Start of Block

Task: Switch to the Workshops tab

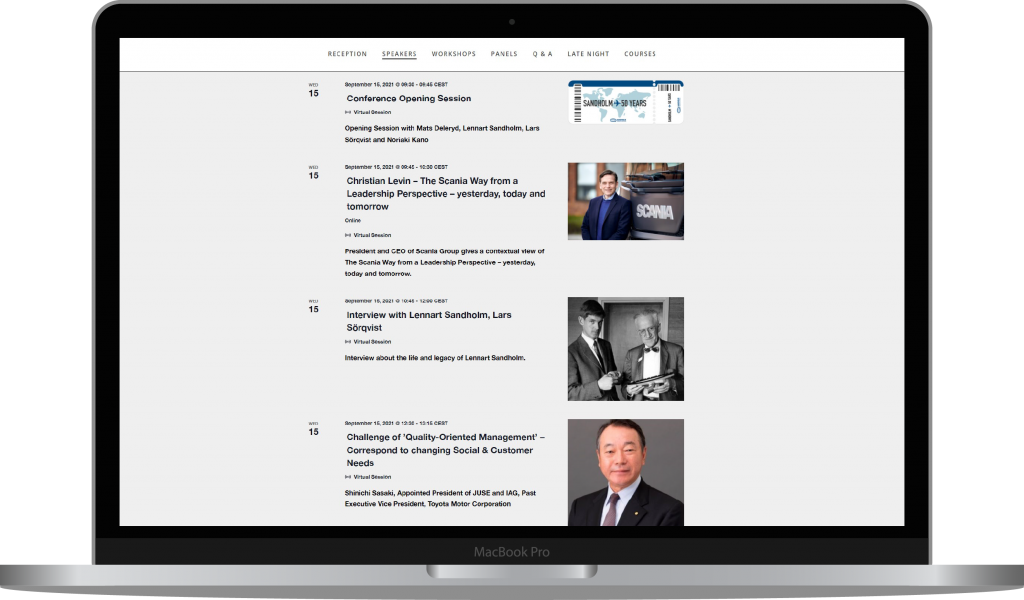Action: 453,54
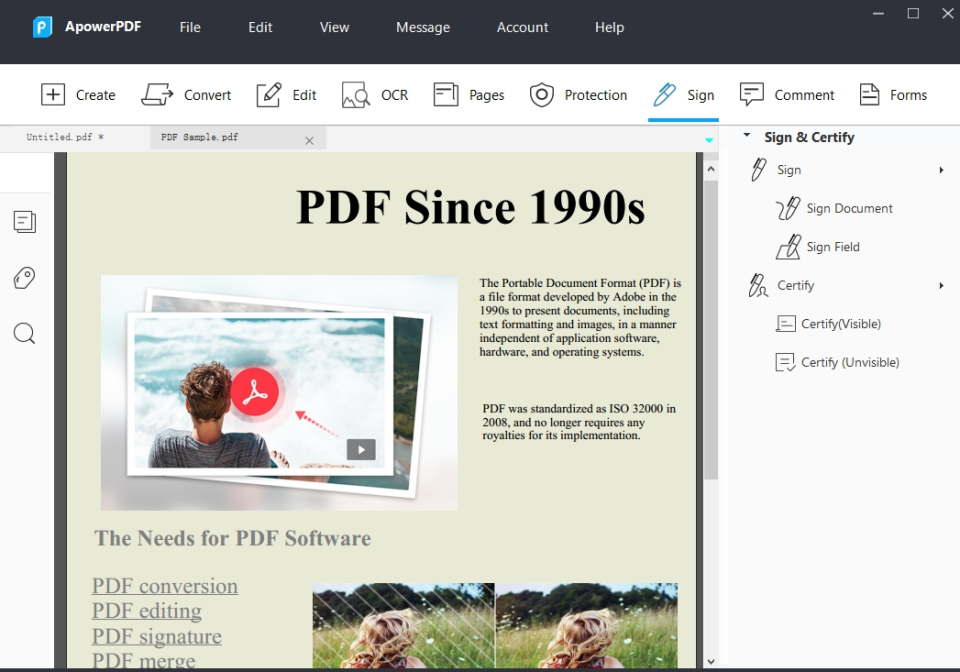Open the Comment tool
Image resolution: width=960 pixels, height=672 pixels.
click(x=788, y=94)
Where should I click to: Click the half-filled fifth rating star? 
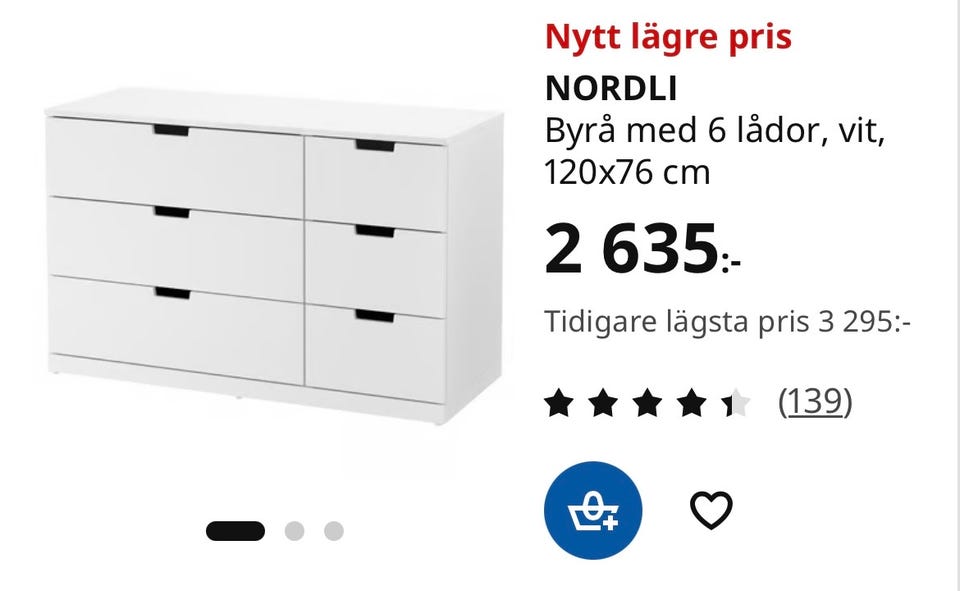coord(736,402)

End of Block

**Activity**
Output each entry above word for word. The pictures stay out.

**Written solution**
Task: Switch to the Workshops tab

Action: 453,54
Open the Comment tool
Image resolution: width=960 pixels, height=672 pixels.
click(x=788, y=94)
Where should I click to: Click the half-filled fifth rating star? 
coord(736,402)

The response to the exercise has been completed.